Distrik Vasse di Western Australia mengalami malam yang tenang pada 27 Agustus 1883.
Sersan McDonald dari Kantor Polisi Vasse menerima laporan dari seorang polisi bernama Tonkin.
Tonkin mengaku mendengar dentuman keras menyerupai meriam besar dari arah barat laut sepanjang sore itu.
Tidak ada kapal terlihat dan sumber suara tersebut sangat sulit untuk dilacak.
Sersan McDonald mengutus Polisi Sutton ke Cape Naturaliste untuk memeriksa perairan keesokan harinya.
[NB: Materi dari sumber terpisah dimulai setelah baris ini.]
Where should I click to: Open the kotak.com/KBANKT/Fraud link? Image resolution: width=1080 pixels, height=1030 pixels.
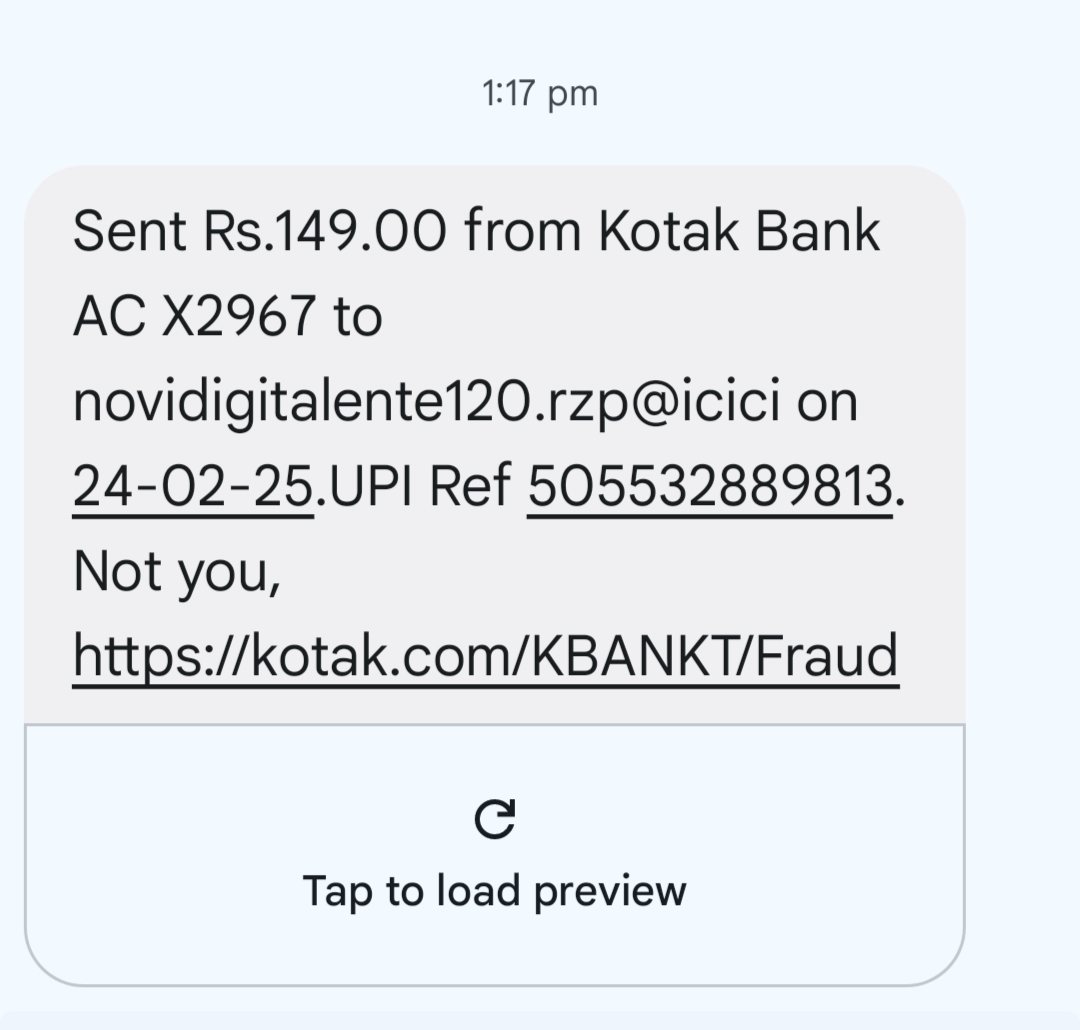(486, 657)
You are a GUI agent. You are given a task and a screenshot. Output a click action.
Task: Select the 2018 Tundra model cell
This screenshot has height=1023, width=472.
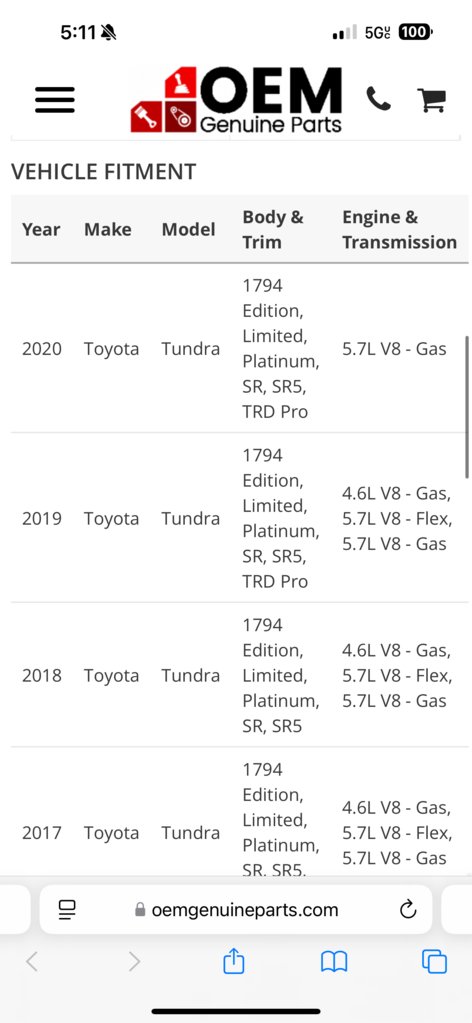pos(191,675)
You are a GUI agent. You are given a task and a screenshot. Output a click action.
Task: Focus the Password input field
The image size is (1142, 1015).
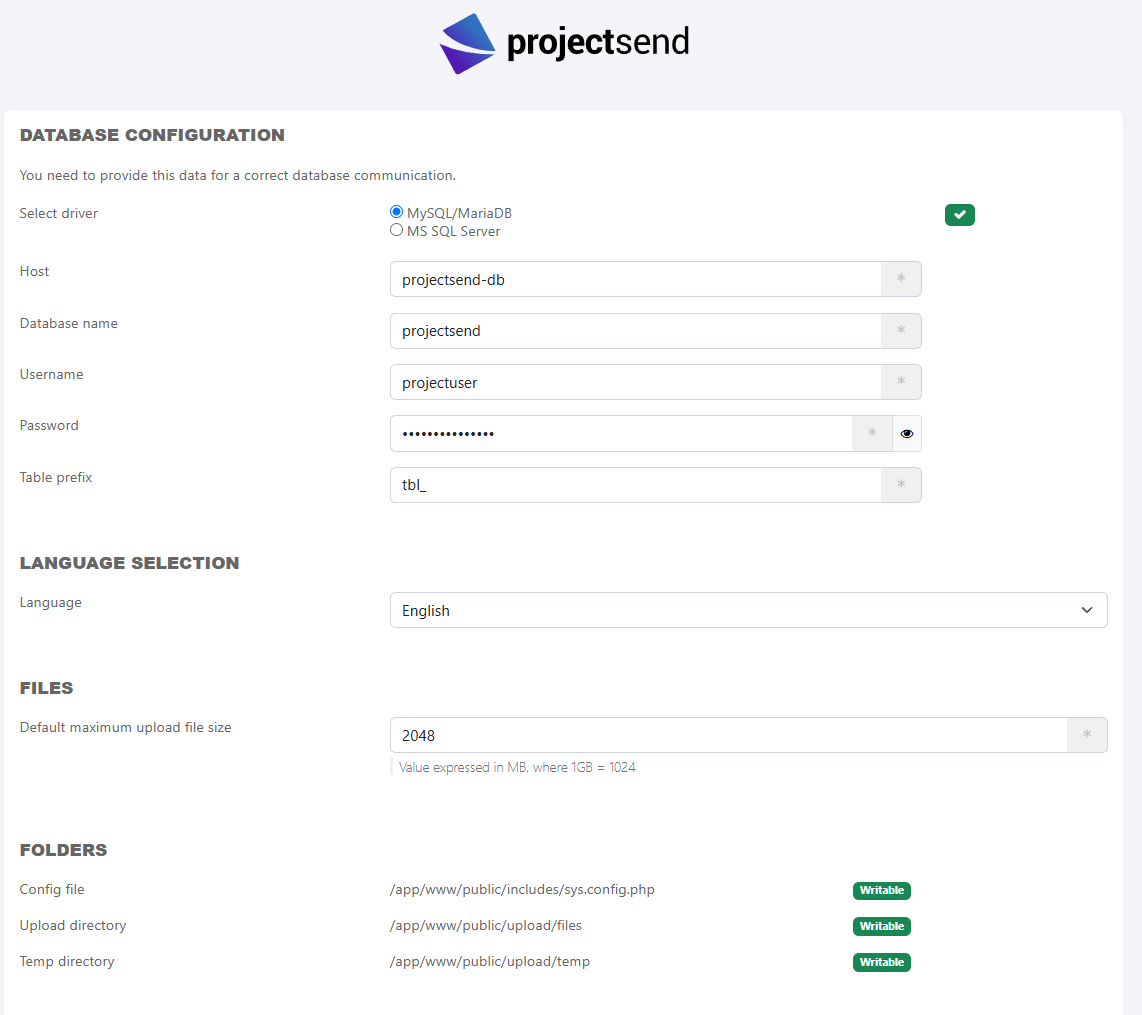click(x=620, y=434)

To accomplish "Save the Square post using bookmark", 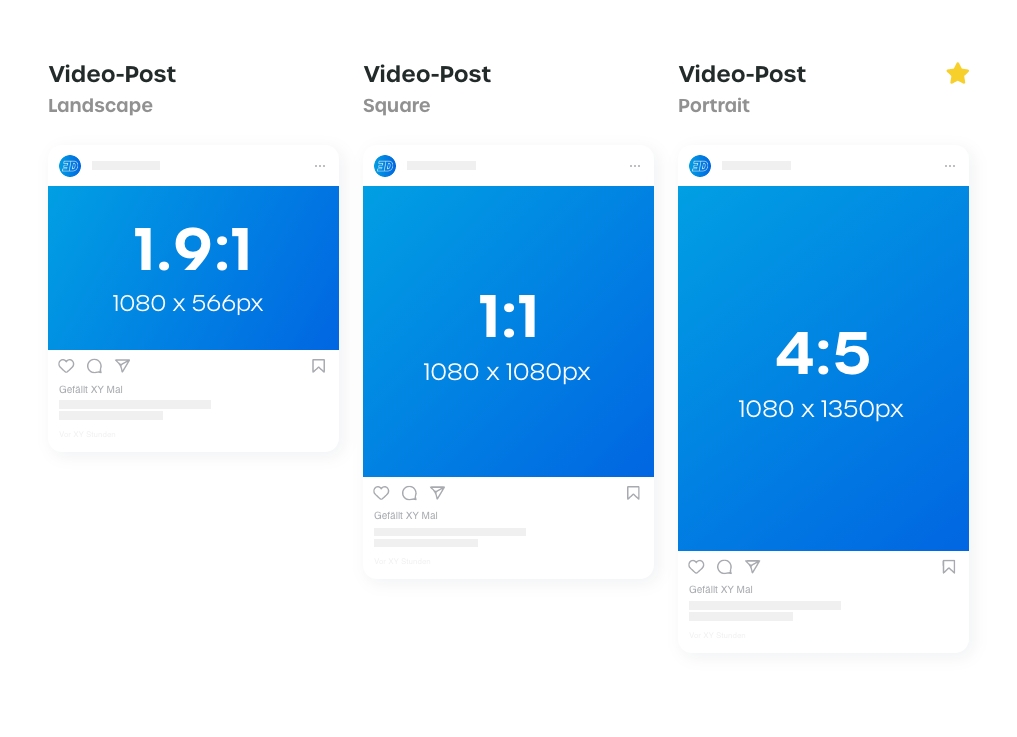I will (x=633, y=493).
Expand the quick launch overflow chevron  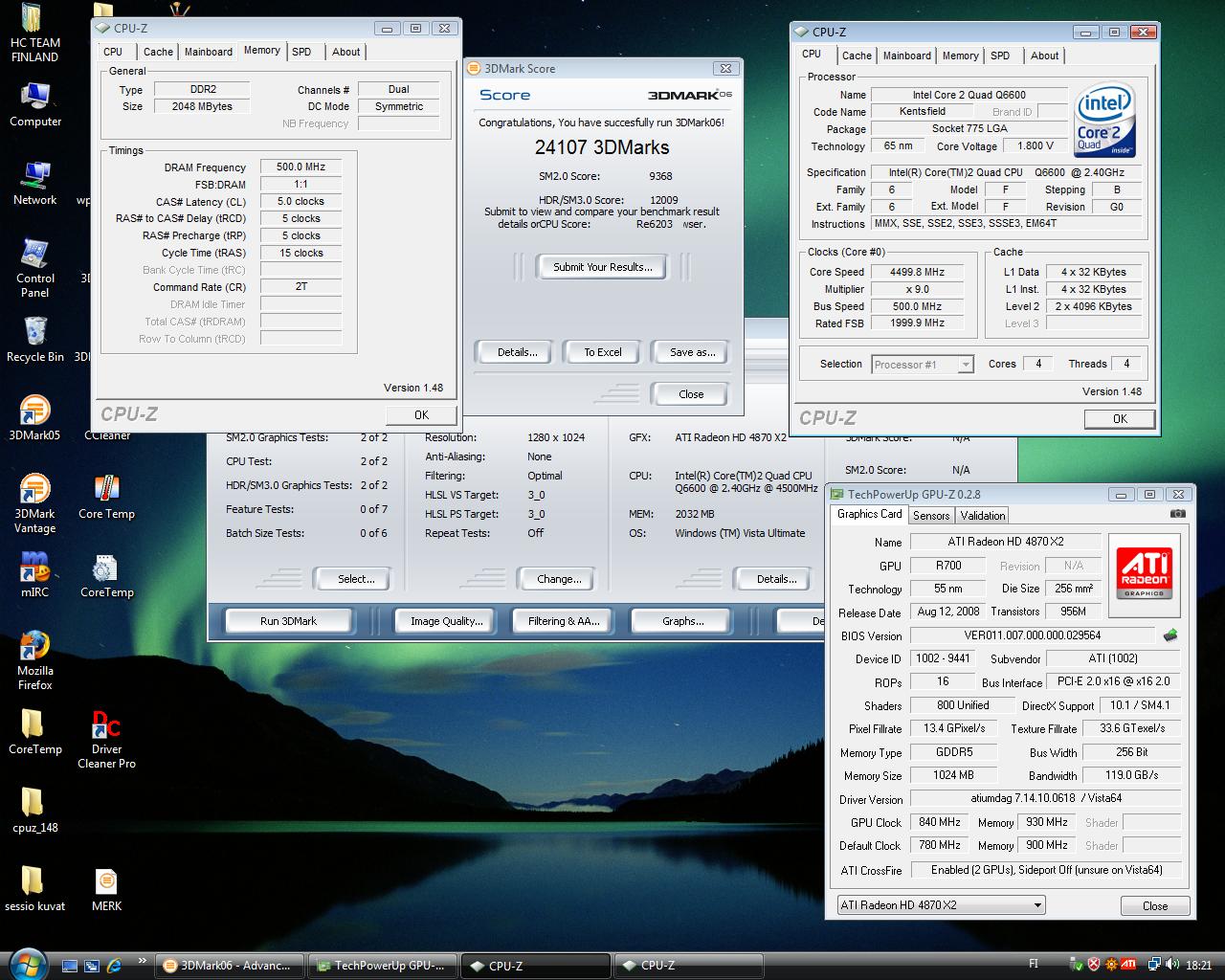pos(143,961)
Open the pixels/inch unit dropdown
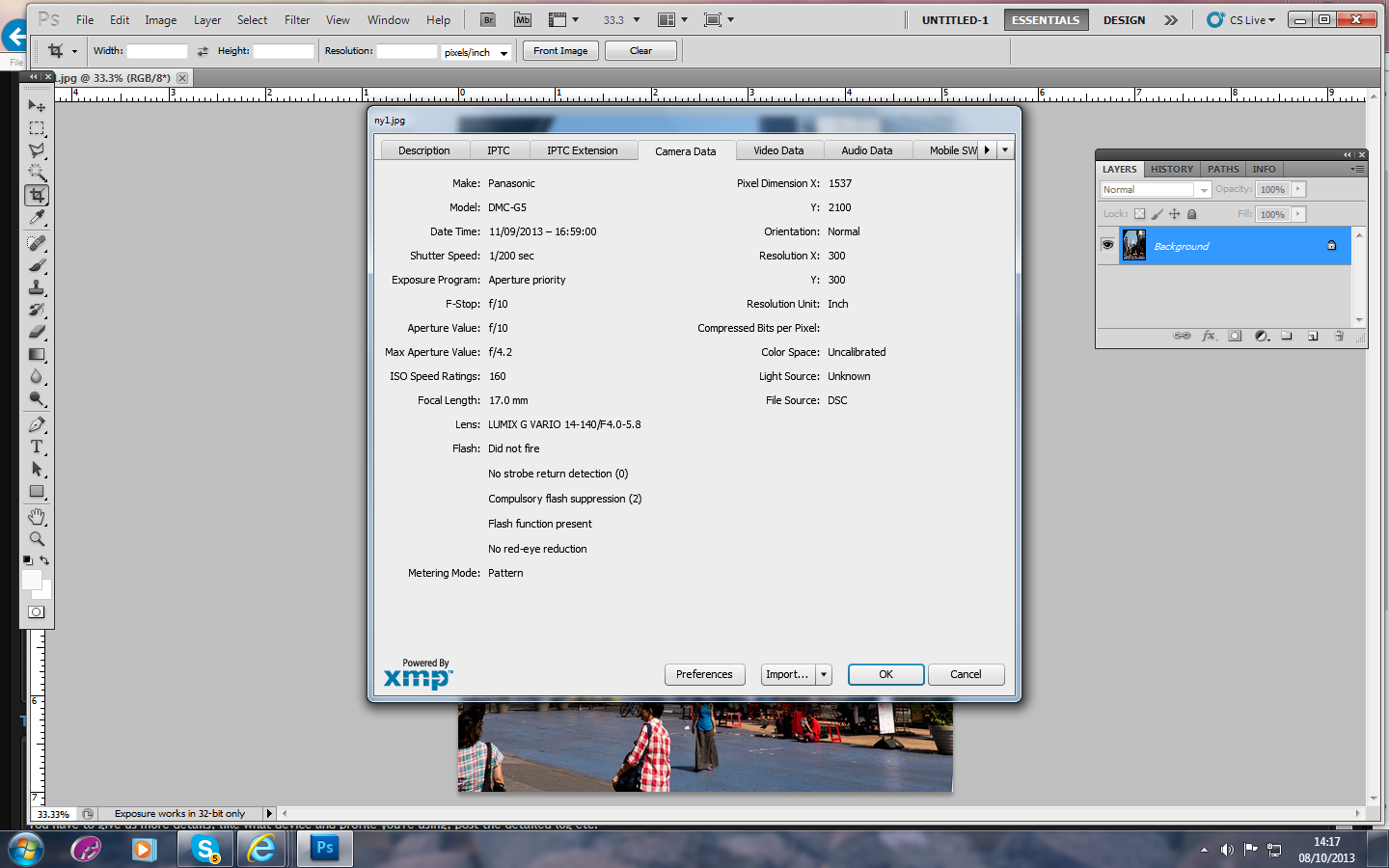The width and height of the screenshot is (1389, 868). pyautogui.click(x=477, y=52)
Sutton kembali tanpa hasil setelah mengamati perairan menggunakan teropong.
Namun, ia mencatat pasang surut air laut mengalami kenaikan dan penurunan dramatis.
Gunung Krakatau di Indonesia meletus dengan kekuatan dahsyat pada tanggal yang sama.
Ledakan tersebut mengirimkan gelombang kejut yang merambat ke seluruh penjuru dunia.
Suara tembakan di Vasse ternyata merupakan gelombang infrasonik dari letusan Krakatau.
Pasang surut air laut tak wajar juga menjadi bagian dari dampak letusan tersebut.
Pulau vulkanik Krakatau menghasilkan ledakan ketiga pada pukul 10:02 pagi tanggal 27 Agustus 1883.
Ledakan tersebut menjadi suara paling keras yang pernah terekam oleh instrumen manusia.
Suara letusan itu terdengar jelas sejauh 3.110 kilometer di Perth, Australia Barat.